Davids is not the first to suggest that de Blasio would do well to talk more extensively about his vision for schools and detail the policies he will implement to reach it.
In last month’s damaging fight over charter relocations, de Blasio’s enemies capitalized on the fact that while the mayor, as a candidate, had made clear his skepticism about charters, he had not explained whether he wanted to phase them out altogether, change the role they played in the system, or what. De Blasio staunched the bleeding over charter schools with his speech at Riverside Church in late March, where he clarified his concerns and cooled the rhetoric about charters. But that talk still left a lot of policy questions open.
Don’t get me wrong: progressive advocates I’ve talked with are very pleased at the dramatic change in tone, approach and priority from the Bloomberg years. “Low-income people with HIV who got sick in city shelters are meeting with Lilliam,” says VOCAL-NY’s Sean Barry, referring to Deputy Mayor Lilliam Barrios-Paoli. Barry, whose organization claimed a huge victory in the city-state deal over HIV/AIDS housing, isn’t the only advocate who is still enjoying the novelty of having—at least for now—a consultive rather than combative relationship with City Hall.
Zakiyah Ansari, the advocacy director at the Alliance for Quality Education (AQE), says her group actually was able, at times, to work with rather than against the Bloomberg team. But de Blasio has still been a breath of fresh air: the mayor’s prioritizing pre-K and advocating vocally for the state to make good on the fiscal obligations it accepted under the Campaign for Fiscal Equity settlement were, Ansari says, “historic moments.” But it’d be good to hear more. “What we need him to do is put out a clear, robust and progressive vision for education and really articulate that,” she says. (Update: Mere hours after this post went up, the city school department made a major announcement about promotion policy that AQE’s Biull Easton hailed: “Mayor de Blasio’s administration is setting the right approach in motion by prioritizing real improvements in teaching and learning.”)
Nor is education the only issue where people want to learn more. “He has to stop saying he’s going to build 200,000 units and start saying how he’s going to do it,” says one community organizer of the mayor’s housing plan.
Some of this impatience has nothing to do with de Blasio. Mayors don’t typically reveal all the details of all of their policies in their first 100 days in power, because they need to stagger the publicity, politicking and actual governing behind each initiative in order to avoid overloading the system. And mayoral campaigns, despite their exhausting length and enormous expense, do a poor job of teasing fine-grained details out of candidates—in part because of the fixation with sound-bites, and in part because most candidates are running with incomplete information and only grasp the fiscal and legal constraints on policymaking when they are behind the big desk.
However, some of the thirst for details has everything to do with de Blasio, or at least with what he represents. De Blasio’s slowness to make appointments means the administration simply hasn’t had the people in the room to make big policy decisions. His decision to make pre-K his absolute top priority over the first three months, while successful, naturally meant other topics got less attention.

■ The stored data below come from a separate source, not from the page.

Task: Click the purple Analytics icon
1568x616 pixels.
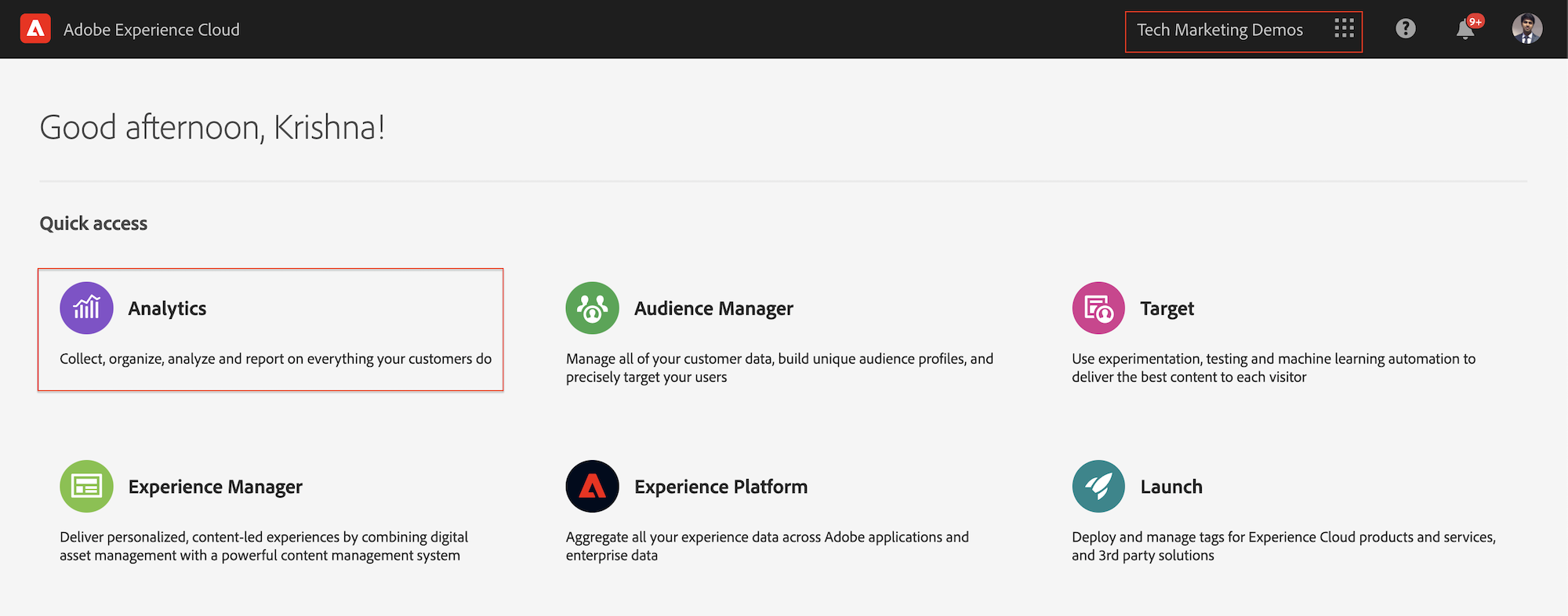Action: point(86,308)
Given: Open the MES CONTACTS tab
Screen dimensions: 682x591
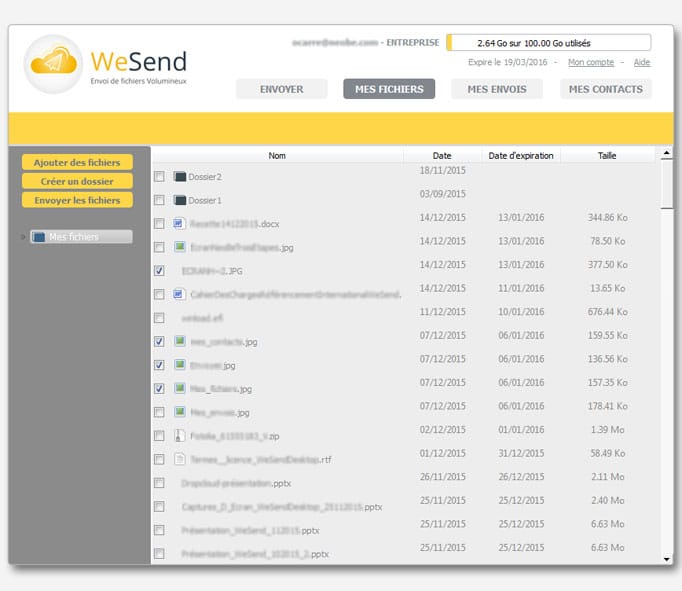Looking at the screenshot, I should pyautogui.click(x=605, y=89).
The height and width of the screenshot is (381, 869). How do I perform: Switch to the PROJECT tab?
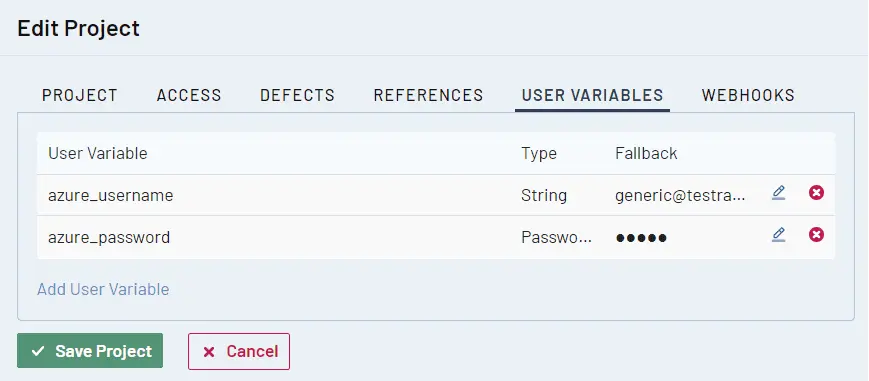80,95
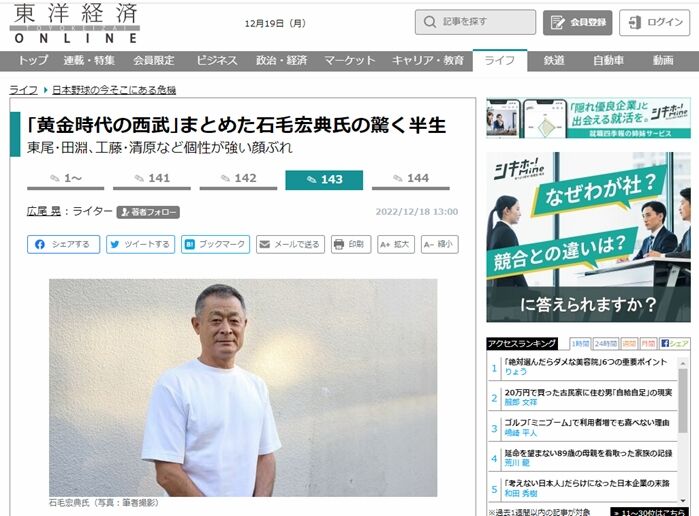Click the ライフ breadcrumb link

(x=24, y=90)
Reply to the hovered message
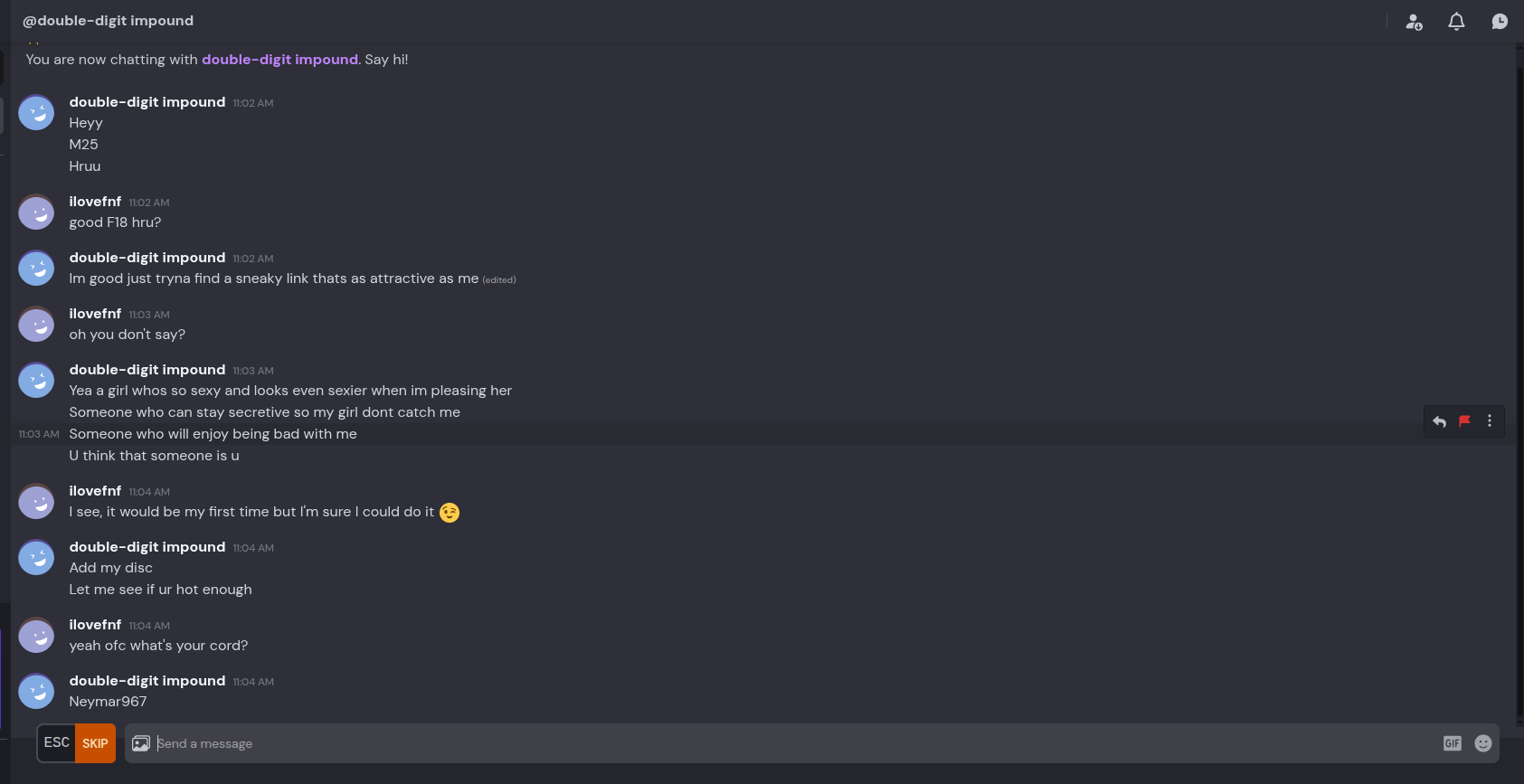Viewport: 1524px width, 784px height. pos(1439,421)

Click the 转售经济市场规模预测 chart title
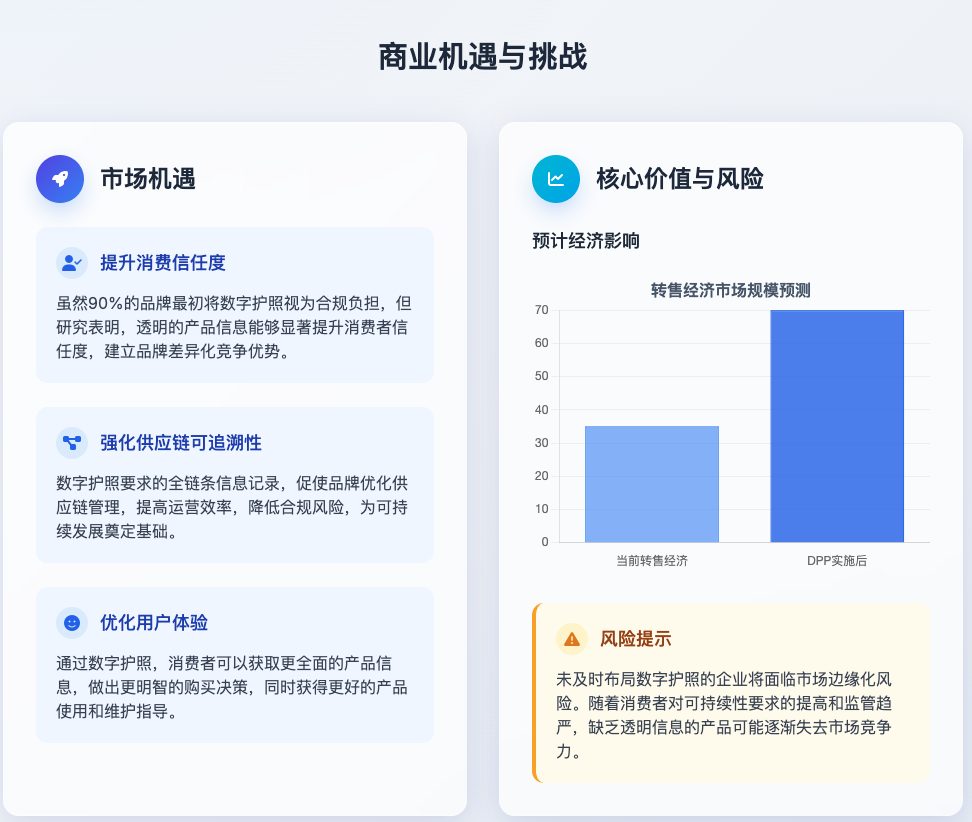(x=731, y=291)
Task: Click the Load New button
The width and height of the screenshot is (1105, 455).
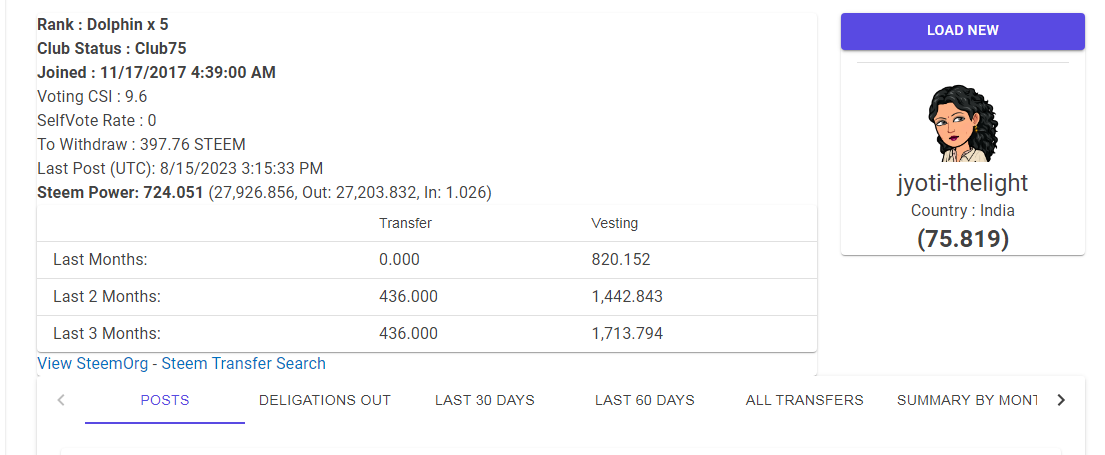Action: point(962,31)
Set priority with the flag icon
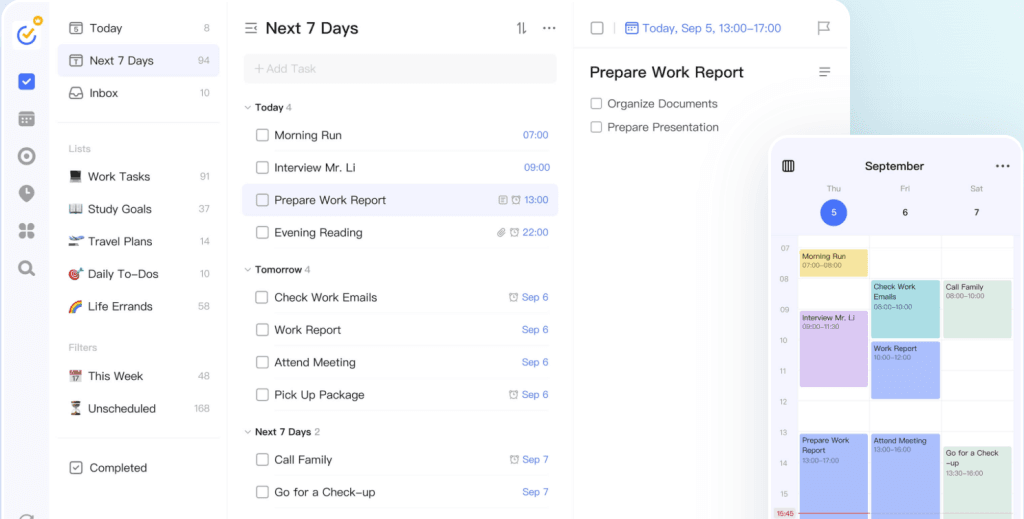This screenshot has height=519, width=1024. (x=824, y=28)
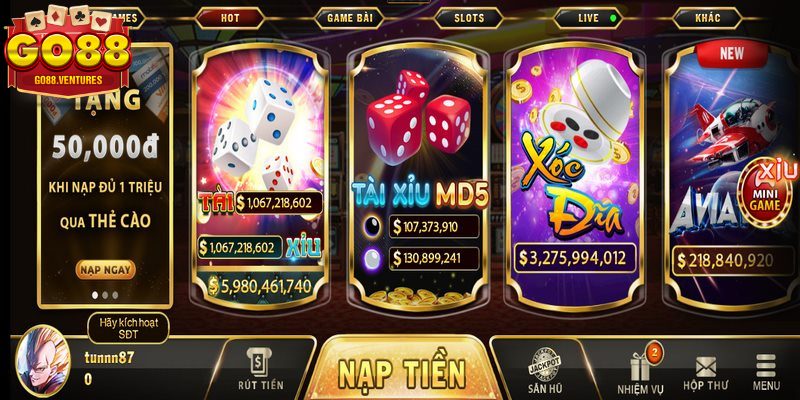Click the tunnn87 user avatar

click(x=42, y=362)
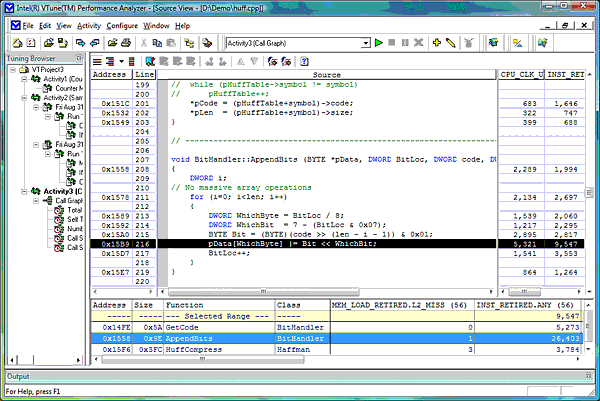The image size is (600, 401).
Task: Click the Function column header
Action: [184, 303]
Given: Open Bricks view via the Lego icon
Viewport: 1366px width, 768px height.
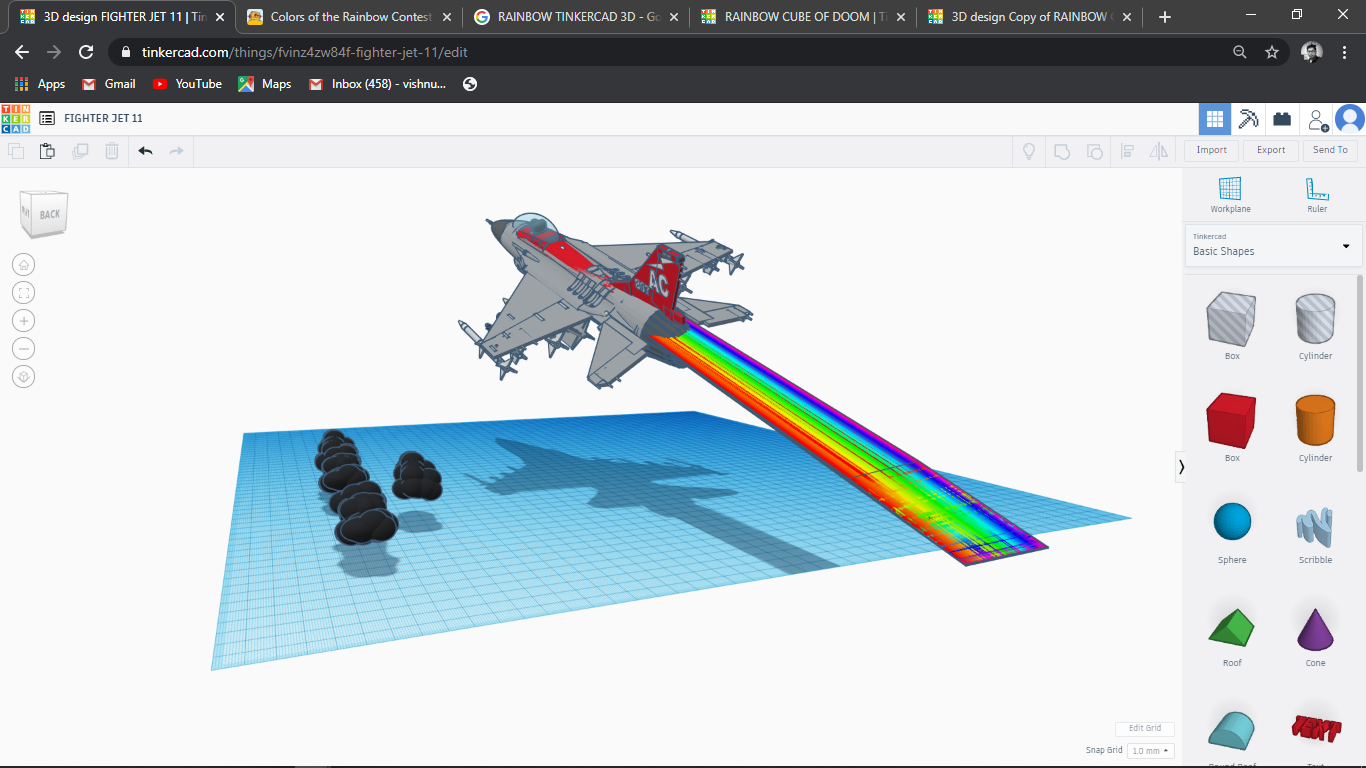Looking at the screenshot, I should 1281,118.

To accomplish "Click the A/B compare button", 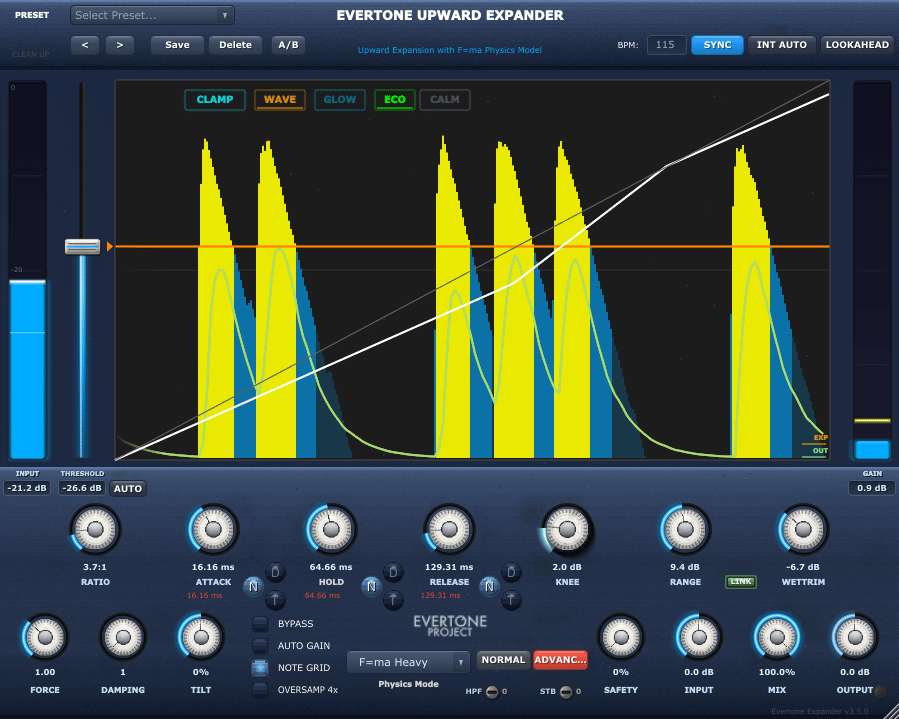I will point(288,45).
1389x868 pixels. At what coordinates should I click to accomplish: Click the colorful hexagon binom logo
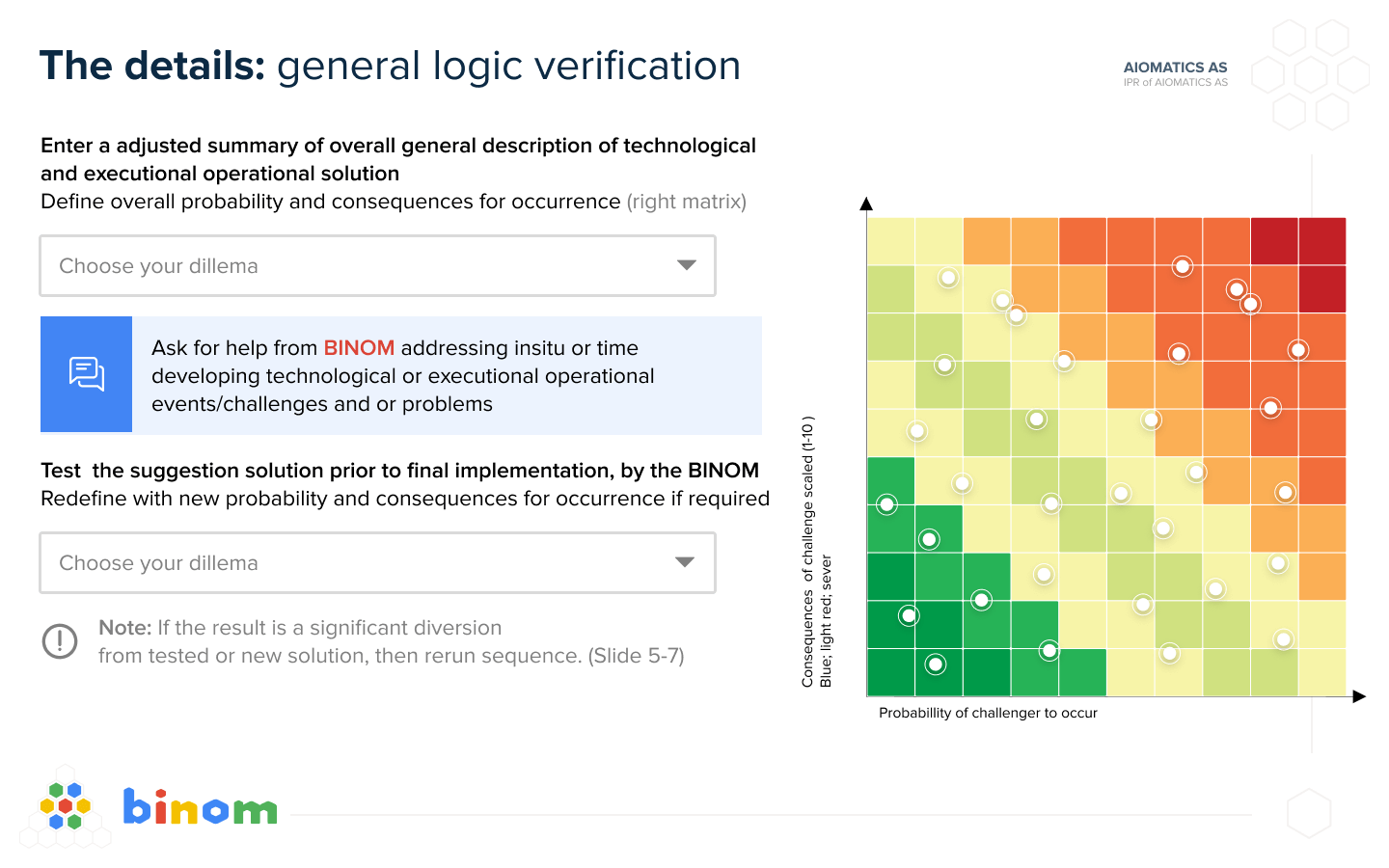66,806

Beyond that, de Blasio’s election encompassed a deep yearning for real change and his inauguration triggered a shift in the governing approach that has dominated the city for (depending on how you look at it) twelve to twenty years. That means there are very steep expectations and a long, long to-do list. De Blasio has made real progress in fulfilling promises—ending the FDNY suit, getting paid sick-leave expanded, achieving UPK funding. Now the targets get tougher.